Cahu X, Chevallier P, Clavert A, Suarez F, Michallet M, Vincent L, Vigouroux S, Blaise D, Mariette C, Bilger K, Robin M, Yakoub-Agha I, Peffault de Latour R, Mohty M
Hématologie Clinique, CHU Rennes, Hôpital Pontchaillou, Rennes, France.
Hématologie Clinique, CHU Nantes, Hôtel Dieu, Nantes, France.
Bone Marrow Transplant. 2014 Jun;49(6):756-60. doi: 10.1038/bmt.2014.31. Epub 2014 Mar 10.
Progression of Philadelphia-negative myeloproliferative (MPN) or myelodysplastic/myeloproliferative neoplasms (MDS/MPN) to acute myeloid leukemia (AML) is an adverse event in the course of the disease. Although allogeneic hematopoietic SCT (allo-SCT) is considered as the only curative therapy, few data exist on the outcome of patients with Philadelphia-negative MPN or MDS/MPN in blast phase who received an allo-SCT. Sixty patients were included in this retrospective study. AML was secondary to an MPN in 43 cases, whereas AML evolved from an MDS/MPN in 17 cases. Patients received allo-SCT in CR or advanced disease in 26 cases and 34 cases, respectively. With a median follow-up of 31 months (range, 25-44), OS and leukemia-free survival (LFS) were, respectively, 18% and 9% at 3 years. CR at transplant was associated with an improved LFS in univariate and multivariate analysis. The 3-year LFS was 18% for patients undergoing allo-SCT in CR versus 3% in advanced disease (P=0.008). Absence of thrombosis and an intermediate or favorable AML karyotype were associated with an improved outcome for patients who received allo-SCT in CR. New strategies are needed to improve the outcome of patients with MPN-MDS/MPN in blast phase.
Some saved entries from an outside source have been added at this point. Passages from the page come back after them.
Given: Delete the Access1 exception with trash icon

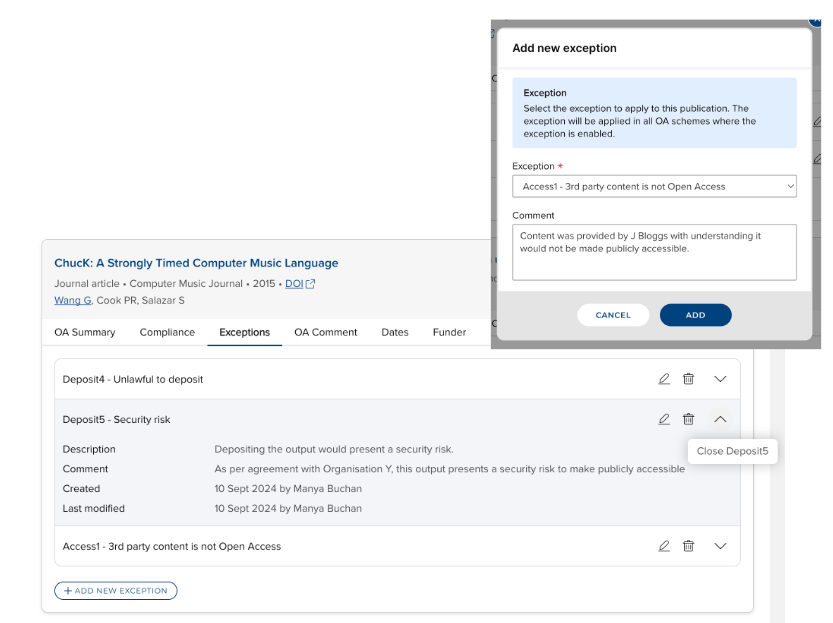Looking at the screenshot, I should point(689,546).
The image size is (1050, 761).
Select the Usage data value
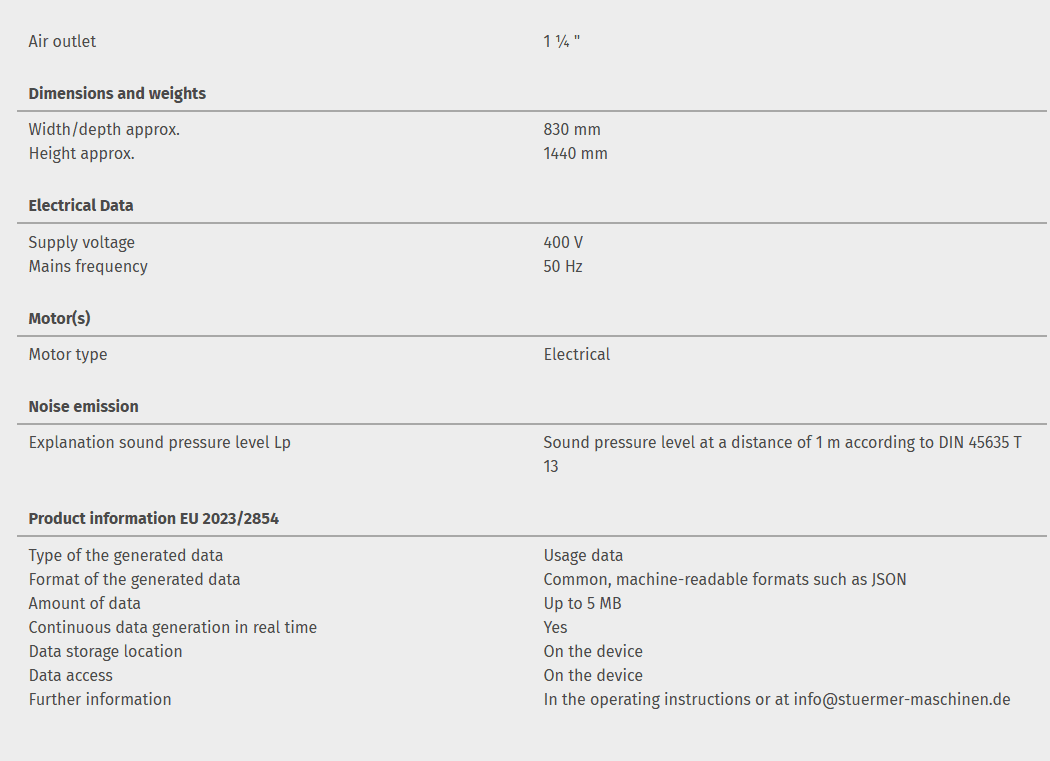click(x=583, y=555)
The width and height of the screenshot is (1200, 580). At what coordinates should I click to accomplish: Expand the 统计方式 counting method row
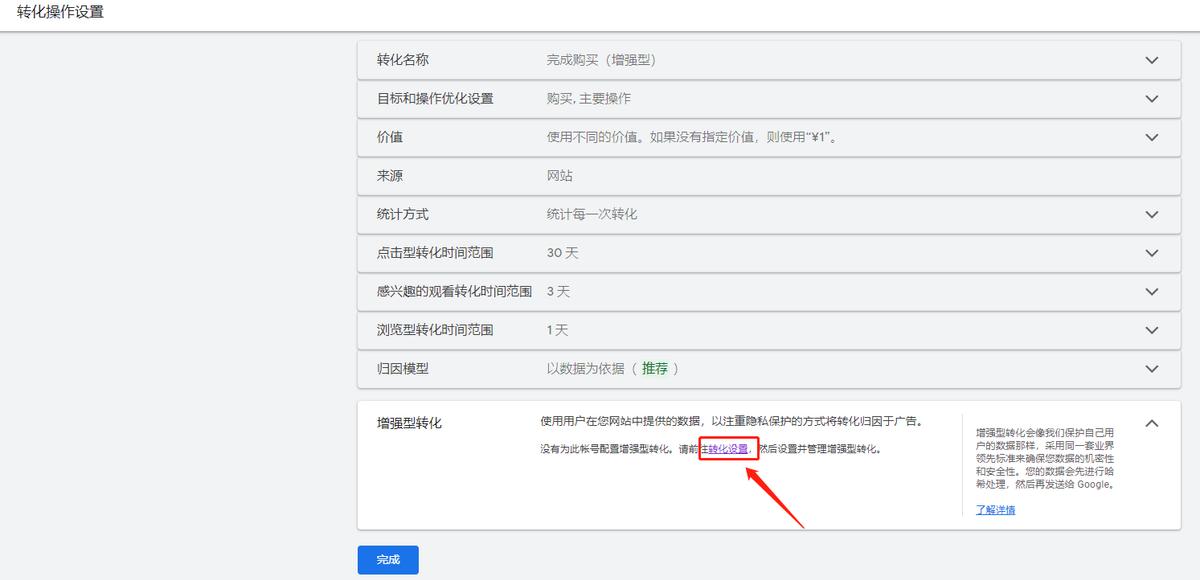click(x=1150, y=214)
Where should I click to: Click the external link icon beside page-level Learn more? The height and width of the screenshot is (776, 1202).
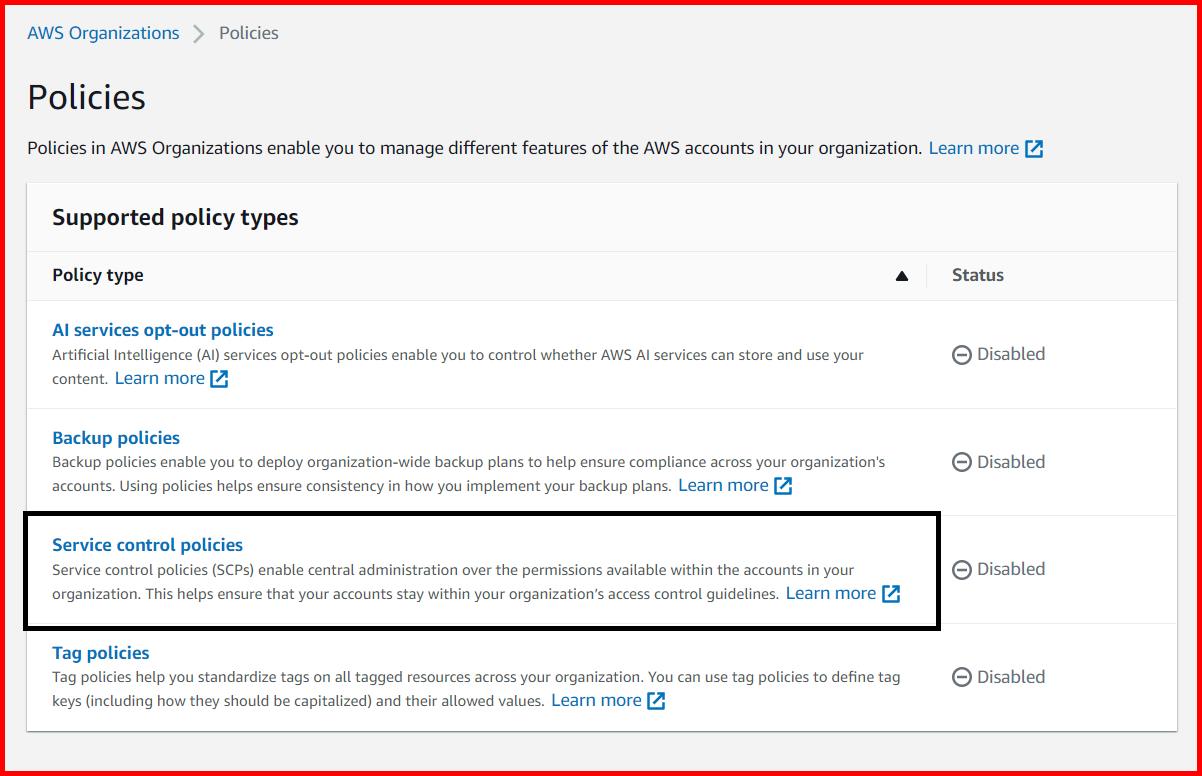(x=1035, y=147)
费城染色体阴性骨髓增殖性肿瘤(MPN)或骨髓增生异常/骨髓增殖性肿瘤(MDS/MPN)进展为急性髓系白血病(AML)是疾病过程中的不良事件。尽管异基因造血干细胞移植(allo-SCT)被认为是唯一的治愈性疗法,但关于处于原始细胞期的费城染色体阴性MPN或MDS/MPN患者接受allo-SCT后的结局数据很少。本回顾性研究纳入了60例患者。43例AML继发于MPN,而17例AML由MDS/MPN演变而来。患者分别在完全缓解(CR)期或疾病进展期接受allo-SCT,其中26例处于CR期,34例处于疾病进展期。中位随访时间为31个月(范围25 - 44个月),3年总生存期(OS)和无白血病生存期(LFS)分别为18%和9%。在单因素和多因素分析中,移植时处于CR期与改善的LFS相关。处于CR期接受allo-SCT的患者3年LFS为18%,而处于疾病进展期的患者为3%(P = 0.008)。对于在CR期接受allo-SCT的患者,无血栓形成以及AML核型为中间型或良好型与较好的结局相关。需要新的策略来改善处于原始细胞期的MPN - MDS/MPN患者的结局。